Powers with a purpose
Less than two weeks on from the referendum, and I had hoped to share my insight on where we go from here but given I was interviewed on Sky News hours after the vote, espousing the view that Salmond would not be standing down, minutes before he did stand down, I’m not sure how valuable my insights actually are.
But what I can do is explore how we got here because for many, despite Better Together’s clear win, it still feels like Scots lost. And while that may be our default position it is only because Westminster has form.
Two years ago, when we knew that a referendum would finally happen, I thought it would be interesting to interview some of the key politicians from the first time around in 1979, on the basis that if they were still alive they might have something to say that could inform where we were going and help us learn from any mistakes that had been made.
Which is what led me to Denis Healey’s door. Denis was Chancellor of the Exchequer under Callaghan, in what were the final days of a fag-end Labour minority government which was finally ousted by a vote of no confidence, leading to Margaret Thatcher coming in, a rigged Scottish referendum, and 18 years of Tory rule.
Healey told me his government had underplayed the value of oil for fear of fuelling support for Scottish nationalism in the 70s. And that one statement caused a political storm. We kept a tally in the office of how many times it was mentioned in FMQs. It was splashed across newspapers and television screens, was incessantly quoted by the First Minister and even referenced in the White Paper.
I followed up the Healey interview with one with Lord Kinnock who had been simply Neil, a youthful backbencher, when Denis was in the Treasury. It brought similar revelations; he had pushed Tony Benn and Michael Foot to establish a sovereign oil fund after visiting the Norwegian oil finds, only to find himself giving up on that pursuit as he became consumed by Labour’s warring factions and desperate attempts to simply hang on to power.

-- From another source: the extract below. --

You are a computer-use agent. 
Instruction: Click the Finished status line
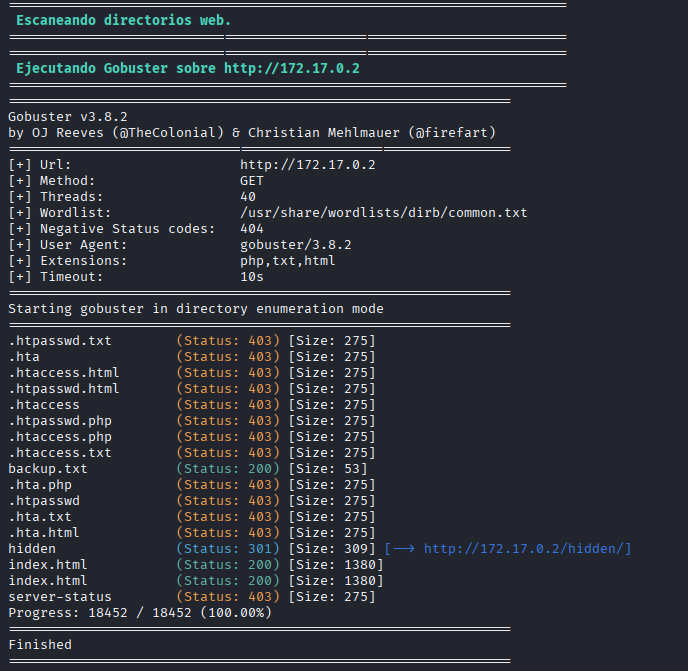pos(40,645)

Kinnock told me it was a “tragedy and a regret” that an oil fund along the lines of Norway’s was never pursued and that Thatcher had then squandered the potential of oil in “one of the most untransparent and unfaithful acts of modern government”.
These too grabbed headlines, as did Andy Burnham telling me he didn’t want to drive on the right as a reason for voting No and the Tory, Michael Fallon, telling me he was the only person to ever beat Salmond in an election – albeit a university presidential one at St Andrews.
But at the end of the day, I was like any other voter in this referendum, albeit one that has had the privilege of a ringside seat on the history and tactics that brought us here, and I guess the overwhelming conclusion for me on my journey has been about trust. How can you trust politicians to tell you the truth when they simply want their side to win? How can you believe statistics when economists disagree? And how can you believe in promises when political giants talk more of the decisions they didn’t take than the ones they did?
Regret has littered many of the interviews I have done in the run-up to this referendum and I guess that what I hoped was that this time round, that whatever the result, there would be no regrets.
But that’s not really what has happened. 55/45 hasn’t proved as decisive as everyone had hoped. Last-minute offers now seem cynical and flimsy. Despite Gordon Brown stomping around Scotland like some Old Testament prophet as the ‘Keeper of the Vow’, we have a Prime Minister seemingly renaging on a timetable and a devolution commission headed by an unelected – although very reasonable and respected – Lord with an achingly impossible task of finding consensus on extra powers for Scotland among political parties that have just been at war.
It does seem as if Scotland went to vote for a nation and in doing so has been reduced to a region. Its vote has provoked a debate about English votes on English issues and it has given England the opportunity to examine its position without even asking for that right.
We are now arguing over powers, vows and timetables and bounced into making snap decisions. We have a party leadership campaign to face and I suspect it won’t just be from the SNP. We have a general election to fight amid a referendum result which Tristram Hunt described at Labour’s party conference as “Scotland having blown the British constitution to bits” and which provoked the former Justice Secretary, Jack Straw, to call for any future threat to the Union to be made illegal. And we have a Scotland that has been divided.
Up until a week ago, the question I was asked most frequently was ‘what do you think will happen?’ and now after all the campaigning, all the debating and all the voting, the question I am still most frequently asked is ‘what do you think will happen?’.
Has the constitutional question been put to bed? I doubt it. But what I hope is that given our debate about a more equal Scotland, whatever powers do come our way, that they pass that all important test of reducing poverty and creating wealth. With civic Scotland given just two weeks to make its pronouncements on what Scotland should now ask of Westminster, that feels like a clock ticking too fast.